== What the exercise asks ==
Copy the records word for word, starting at the line that contains "Where should I click to: Click" and ending at the line that contains "Click the Backups icon in sidebar". Include both of those lines and nothing else.

== Provided material ==
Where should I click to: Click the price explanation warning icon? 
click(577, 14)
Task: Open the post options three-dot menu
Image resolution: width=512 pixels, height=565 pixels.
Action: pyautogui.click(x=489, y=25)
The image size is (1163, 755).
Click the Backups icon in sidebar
...
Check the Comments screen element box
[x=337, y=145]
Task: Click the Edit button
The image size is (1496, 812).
==
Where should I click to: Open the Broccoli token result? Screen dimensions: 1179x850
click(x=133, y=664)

== Full output ==
Where should I click to: Click the price explanation warning icon? 
click(577, 14)
Task: Open the post options three-dot menu
Image resolution: width=512 pixels, height=565 pixels.
Action: pyautogui.click(x=489, y=25)
The image size is (1163, 755).
Click the Backups icon in sidebar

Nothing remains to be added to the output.